Leaded fuel might be a thing of the past, but a new report from The World Bank reveals the chemical's toxic legacy continues to take a toll worldwide.
What's worse, the ongoing harmful impacts of lead exposure are far greater than we thought, especially in low- and middle-income countries (LMICs) where lead contamination is more common in food, soils, paint, battery recycling, metal mining, and agricultural products.
We've been aware of the dangers of lead since Ancient Rome, when it was known to cause neurological damage and even death at high levels. But while acute lead poisoning is certainly something to avoid, even very low levels of regular lead exposure can have chronic detrimental effects.
These include cardiovascular disease in adults, and neuropsychological problems – including lower IQ scores and increased behavioral issues – in children.
In the 20th century, leaded fuels were the main source of exposure. The UN began a campaign to phase them out in 2002, and by 2021 they were officially off the market.
While this international effort has significantly reduced blood lead levels across the world, a recent modelling study by environmental specialists Bjorn Larsen and Ernesto Sánchez-Triana shows the heavy burden of lead exposure is far from lifted.
Conservative estimates suggest that in 2019, 5.5 million adults died from cardiovascular disease related to lead exposure – that's six times higher than previously estimated. The researchers also estimated that in 2019, 765 million IQ points were lost from the population of children aged 5 or younger, as a result of exposure to lead.
These impacts were greatest in LMICs, where 95 percent of the total global IQ in young children was lost, and 90 percent of the cardiovascular disease deaths occurred.
IQ losses in these countries were nearly 80 percent higher than previously thought.
"The highest cost of IQ loss as a share of GDP [gross domestic product] was in low-income countries and sub-Saharan Africa due to a combination of high blood lead levels and high birth rates," Larsen and Sánchez-Triana write.

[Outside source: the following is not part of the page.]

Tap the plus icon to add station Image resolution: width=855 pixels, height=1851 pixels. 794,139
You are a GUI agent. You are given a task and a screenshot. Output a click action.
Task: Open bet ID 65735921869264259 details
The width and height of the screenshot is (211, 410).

The LMICs of Europe and central Asia experienced the greatest impacts of cardiovascular disease mortality from lead exposure.
"The high cost and mortality rate is due to the high susceptibility to cardiovascular disease and cardiovascular mortality in these countries' aging populations," Larsen and Sánchez-Triana say, "whereas the main reason for the low cardiovascular disease mortality rate in sub-Saharan Africa is a young population and low baseline cardiovascular disease rate."
The global cost of lead exposure was US$6 trillion in 2019 – around 6.9 percent of global GDP. Of this total amount, 77 percent was due to the welfare cost of cardiovascular disease mortality, and 23 percent was the estimated present value of future income losses from IQ loss.
"The estimate of the global health burden of lead exposure in this study places lead exposure as an environmental risk factor at par with PM2.5 ambient and household air pollution combined, and ahead of unsafe household drinking water, sanitation, and handwashing," write Larsen and Sánchez-Triana.
The authors say more comprehensive national blood lead level measurements are needed worldwide, and that it's important for nations to identify and remove sources of lead exposure. They also note that the global health effects and costs of other chemicals need to be quantified in similar ways.
The research was published in The Lancet Planetary Health.